After a hurried breakfast — he had lost time due to the dis­cussion with his wife — he ascended clad for venturing out, including his Ajax model Mountibank Lead Codpiece, to the covered roof pasture whereon his electric sheep “grazed.” Whereon it, sophisticated piece of hardware that it was, chomped away in simulated contentment, bamboozling the other tenants of the building.

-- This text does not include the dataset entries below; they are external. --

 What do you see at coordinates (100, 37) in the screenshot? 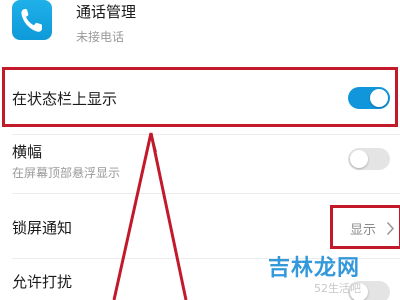
I see `notification-channel-name: 未接电话` at bounding box center [100, 37].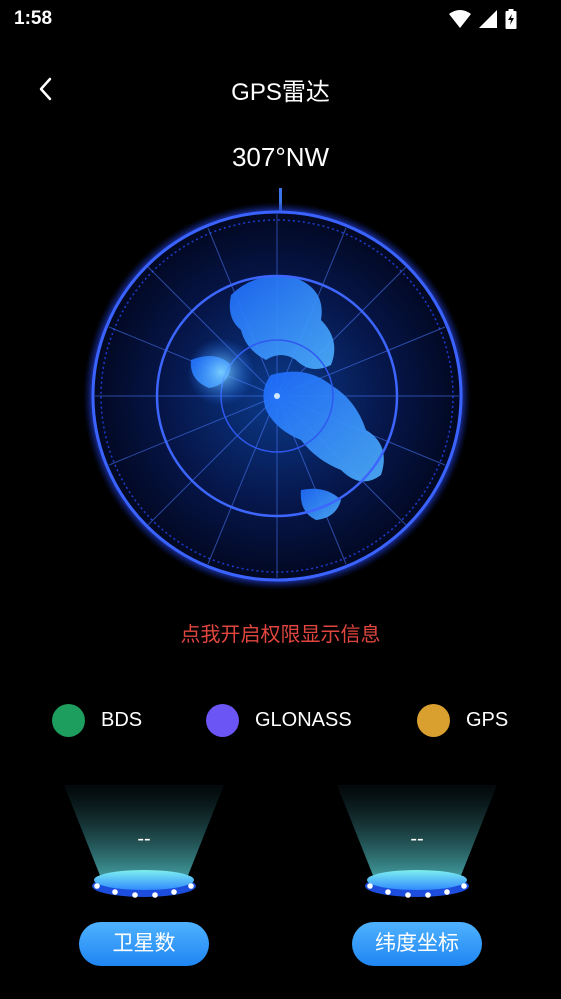  Describe the element at coordinates (280, 632) in the screenshot. I see `permission-prompt-link: 点我开启权限显示信息` at that location.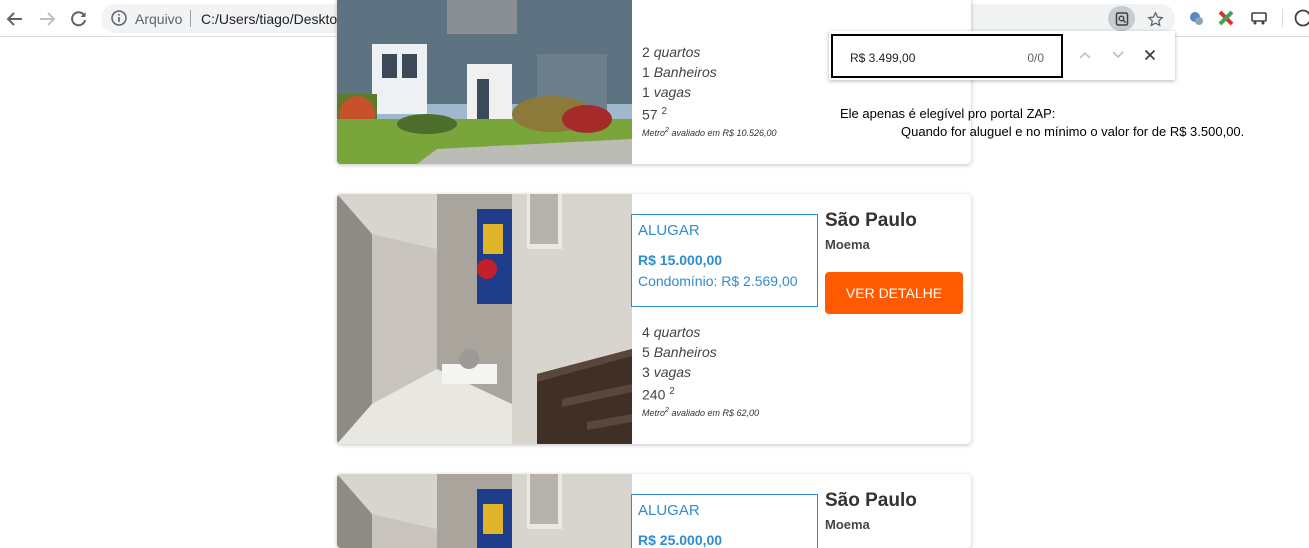 This screenshot has width=1309, height=548. I want to click on extension-cross-icon, so click(1226, 18).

Of course, some of their animals undoubtedly consisted of electronic circuitry fakes, too; he had of course never nosed into the matter, any more than they, his neighbors, had pried into the real workings of his sheep. Nothing could be more impolite. To say, “Is your sheep genuine?” would be a worse breach of manners than to inquire whether a citizen’s teeth, hair, or internal organs would test out authentic.

The morning air, spilling over with radioactive motes, gray and sun — beclouding, belched about him, haunting his nose; fie sniffed involuntarily the taint of death. Well, that was too strong a description for it, he decided as he made his way to the particular plot of sod which he owned along with the unduly large apartment below. The legacy of World War Terminus had diminished in potency; those who could not survive the dust had passed into oblivion years ago, and the dust, weaker now and confronting the strong survivors, only deranged minds and genetic properties. Despite his lead codpiece the dust — undoubtedly — filtered in and at him, brought him daily, so long as he failed to emigrate, its little load of befouling filth. So far, medical checkups taken monthly confirmed him as a regular: a man who could re­produce within the tolerances set by law. Any month, how­ever, the exam by the San Francisco Police Department doc­tors could reveal otherwise. Continually, new specials came into existence, created out of regulars by the omnipresent dust. The saying currently blabbed by posters, TV ads, and government junk mail, ran: “Emigrate or degenerate! The choice is yours! ” Very true, Rick thought as he opened the gate to his little pasture and approached his electric sheep. But I can’t emigrate, he said to himself. Because of my job.